Nach einem Karaoke Abend 2017 treffen die drei Musiker Lewis Maynard, Drummer Nick Buxton und Gitarrist Tom Dowse auf die Künstlerin Florence Shaw. Shaw, die vorher nie gesungen hatte, wird sofort zur Stimme der Band und kümmert sich fortan um die textliche Ausgestaltung. Ihre scharfe Beobachtungsgabe macht sie zu einer passionierten Archäologin des Alltags. Haarentferner, chocolate chip cookies, ein Zahnarzt mit einem unordentlichen Garten, ein großes Glas Mayonnaise im hinteren Teil des Kühlschranks oder ermüdende TV-Abende bilden ihr Erzählmaterial. Die Phrase “just an emo dead stuff collector, things come to the brain“ aus dem Song Strong Feelings definiert Shaws Songwriting-Ansatz wohl am treffendsten. In fast dadaistischer Cut-Up Qualität ordnet die Sängerin ihre skurrilen Funde in schwer durchdringbaren Formen an – die gleichermaßen Unverständnis wie Faszination auslösen. Klar ist hier nämlich gar nichts! Ihre Stimme dabei meist sanft nach innen gerichtet, wie im Gespräch mit sich selbst auf der Suche nach Zusammenhängen.

Der Sound, der sie auf ihrer Suche begleitet, changiert dabei zwischen Echos von the Smiths, atmosphärischen Indie Anleihen und pulsierendem Post-Punk. Launische Gitarrenriffs und matschige Bassloops bilden dabei den stetigen Puls und das flirrende Chaos um Shaws entwaffnende Apathie. Mal scheint ihr Sprechgesang in bedrohlichem Widerstreit mit ihrer Umgebung wie beispielsweise auf dem Song A L C, mal ergeben sich hypnotische Symbiosen mit intimer, fast mystischer Qualität.

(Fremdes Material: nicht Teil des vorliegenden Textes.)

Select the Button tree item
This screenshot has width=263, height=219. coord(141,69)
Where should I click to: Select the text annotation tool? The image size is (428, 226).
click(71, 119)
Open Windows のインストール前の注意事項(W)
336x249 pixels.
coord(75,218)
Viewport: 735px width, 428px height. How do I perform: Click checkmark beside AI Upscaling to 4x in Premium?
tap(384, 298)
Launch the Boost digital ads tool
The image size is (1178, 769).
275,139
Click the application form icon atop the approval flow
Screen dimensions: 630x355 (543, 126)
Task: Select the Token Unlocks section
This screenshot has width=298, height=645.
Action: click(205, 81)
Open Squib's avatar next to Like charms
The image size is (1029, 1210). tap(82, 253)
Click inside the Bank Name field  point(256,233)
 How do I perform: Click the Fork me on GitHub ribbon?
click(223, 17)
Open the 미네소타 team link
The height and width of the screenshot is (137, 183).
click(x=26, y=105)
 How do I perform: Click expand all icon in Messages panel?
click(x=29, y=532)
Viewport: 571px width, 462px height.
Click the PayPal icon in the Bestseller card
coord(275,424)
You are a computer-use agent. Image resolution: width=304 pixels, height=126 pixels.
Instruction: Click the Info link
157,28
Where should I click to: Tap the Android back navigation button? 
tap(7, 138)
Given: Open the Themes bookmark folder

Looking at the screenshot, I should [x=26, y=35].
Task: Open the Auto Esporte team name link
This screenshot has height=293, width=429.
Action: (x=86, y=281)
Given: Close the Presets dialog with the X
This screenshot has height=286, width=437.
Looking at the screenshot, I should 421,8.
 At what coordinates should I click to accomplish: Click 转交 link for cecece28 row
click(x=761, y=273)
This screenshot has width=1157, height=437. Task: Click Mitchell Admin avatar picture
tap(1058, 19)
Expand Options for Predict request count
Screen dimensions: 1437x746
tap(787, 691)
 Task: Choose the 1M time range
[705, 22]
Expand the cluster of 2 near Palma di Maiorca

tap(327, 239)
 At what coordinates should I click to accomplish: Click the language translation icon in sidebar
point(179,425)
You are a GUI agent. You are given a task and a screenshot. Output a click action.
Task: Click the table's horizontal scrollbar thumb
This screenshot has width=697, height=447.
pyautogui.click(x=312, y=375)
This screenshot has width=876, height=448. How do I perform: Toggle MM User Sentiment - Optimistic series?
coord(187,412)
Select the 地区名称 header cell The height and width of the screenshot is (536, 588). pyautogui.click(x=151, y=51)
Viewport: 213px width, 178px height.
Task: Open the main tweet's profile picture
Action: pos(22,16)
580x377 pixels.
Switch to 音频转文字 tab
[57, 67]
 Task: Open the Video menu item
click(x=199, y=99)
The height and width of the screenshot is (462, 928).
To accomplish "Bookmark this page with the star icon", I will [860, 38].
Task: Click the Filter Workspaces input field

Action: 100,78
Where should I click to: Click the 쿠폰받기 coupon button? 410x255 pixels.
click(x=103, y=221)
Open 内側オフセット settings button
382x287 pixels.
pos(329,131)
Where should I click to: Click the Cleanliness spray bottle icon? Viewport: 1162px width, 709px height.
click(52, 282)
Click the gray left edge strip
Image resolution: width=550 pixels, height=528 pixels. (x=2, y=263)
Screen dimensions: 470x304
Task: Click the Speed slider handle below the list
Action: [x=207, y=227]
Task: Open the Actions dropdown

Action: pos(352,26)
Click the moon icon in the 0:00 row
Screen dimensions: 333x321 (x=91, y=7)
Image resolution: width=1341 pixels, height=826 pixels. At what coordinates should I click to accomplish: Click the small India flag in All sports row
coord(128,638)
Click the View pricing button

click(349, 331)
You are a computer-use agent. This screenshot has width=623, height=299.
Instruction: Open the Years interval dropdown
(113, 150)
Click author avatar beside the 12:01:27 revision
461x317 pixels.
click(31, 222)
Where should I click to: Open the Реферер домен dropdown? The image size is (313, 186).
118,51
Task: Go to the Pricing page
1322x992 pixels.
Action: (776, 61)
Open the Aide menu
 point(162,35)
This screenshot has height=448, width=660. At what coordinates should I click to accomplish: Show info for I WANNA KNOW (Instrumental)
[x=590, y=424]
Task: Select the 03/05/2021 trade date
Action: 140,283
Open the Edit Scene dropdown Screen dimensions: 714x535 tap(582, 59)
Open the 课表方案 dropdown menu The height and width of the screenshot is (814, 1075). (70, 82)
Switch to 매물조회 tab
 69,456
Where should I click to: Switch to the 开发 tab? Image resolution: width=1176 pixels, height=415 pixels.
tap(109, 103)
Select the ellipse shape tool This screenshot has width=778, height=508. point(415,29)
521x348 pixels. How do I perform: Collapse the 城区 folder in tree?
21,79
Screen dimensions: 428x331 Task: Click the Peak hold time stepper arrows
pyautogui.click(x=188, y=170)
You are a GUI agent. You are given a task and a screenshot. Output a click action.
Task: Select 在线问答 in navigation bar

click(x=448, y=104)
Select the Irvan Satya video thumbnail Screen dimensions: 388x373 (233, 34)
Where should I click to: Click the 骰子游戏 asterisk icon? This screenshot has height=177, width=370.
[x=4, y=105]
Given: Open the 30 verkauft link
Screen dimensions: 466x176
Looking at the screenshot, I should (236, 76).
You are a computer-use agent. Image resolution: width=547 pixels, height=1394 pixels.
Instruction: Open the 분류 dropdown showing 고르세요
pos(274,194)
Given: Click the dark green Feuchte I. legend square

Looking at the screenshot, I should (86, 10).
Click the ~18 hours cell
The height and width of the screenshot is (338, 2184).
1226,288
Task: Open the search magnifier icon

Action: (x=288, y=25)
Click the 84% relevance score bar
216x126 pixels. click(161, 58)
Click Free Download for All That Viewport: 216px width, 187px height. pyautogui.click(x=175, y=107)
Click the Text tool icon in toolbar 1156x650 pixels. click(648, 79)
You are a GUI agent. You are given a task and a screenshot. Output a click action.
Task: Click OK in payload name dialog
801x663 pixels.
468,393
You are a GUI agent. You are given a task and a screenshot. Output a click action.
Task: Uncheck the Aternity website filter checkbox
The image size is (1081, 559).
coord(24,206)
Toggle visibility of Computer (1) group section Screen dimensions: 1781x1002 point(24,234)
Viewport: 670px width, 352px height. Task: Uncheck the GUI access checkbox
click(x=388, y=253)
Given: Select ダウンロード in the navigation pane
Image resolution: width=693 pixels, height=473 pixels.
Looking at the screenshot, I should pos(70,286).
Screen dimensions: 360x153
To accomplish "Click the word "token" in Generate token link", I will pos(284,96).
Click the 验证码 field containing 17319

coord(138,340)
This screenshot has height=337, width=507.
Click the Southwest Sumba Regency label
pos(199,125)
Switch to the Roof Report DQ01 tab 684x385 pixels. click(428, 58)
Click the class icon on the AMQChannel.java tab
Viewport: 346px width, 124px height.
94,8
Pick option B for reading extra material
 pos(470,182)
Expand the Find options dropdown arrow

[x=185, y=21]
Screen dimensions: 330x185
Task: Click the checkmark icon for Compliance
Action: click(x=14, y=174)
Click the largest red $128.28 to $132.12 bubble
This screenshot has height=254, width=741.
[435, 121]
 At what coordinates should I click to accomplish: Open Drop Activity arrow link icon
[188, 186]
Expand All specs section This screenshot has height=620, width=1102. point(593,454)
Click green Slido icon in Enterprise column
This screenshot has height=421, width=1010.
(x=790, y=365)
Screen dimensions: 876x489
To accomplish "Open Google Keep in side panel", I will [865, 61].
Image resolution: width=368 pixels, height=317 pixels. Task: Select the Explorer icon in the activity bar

Der Schluss-Track Every Day Carry zerfließt so nach beseelten drei Minuten Dream Pop Gitarre in zerhackte instrumentale Feedback Schleifen, um zum Ende nochmal in überraschender Intensität zurückzuschlagen. Shaws Tonus dabei weiterhin gewohnt surreal, finden einige Textstellen doch zu überraschender Klarheit, in der die Sängerin ihr postromantisches Gefühlschaos verarbeitet. Selten erlebt man sie textlich so präzise und offen zugleich.

New Long Leg entführt die Hörer*innen in eine Miniaturwelt mehrdeutiger Beschreibungen und kurioser Beobachtungen. Unterstützt durch raffinierte Klangkulissen im Stile modernen britischen Post-Punks, gewinnen die lethargische Monologe an faszinierender Spannung und ironischem Witz. Dry Cleaning liefern damit den perfekten Soundtrack für alle detailverliebten Rätselfans, die keine Angst davor haben die Hälfte der Zeit erstmal gar nichts zu verstehen.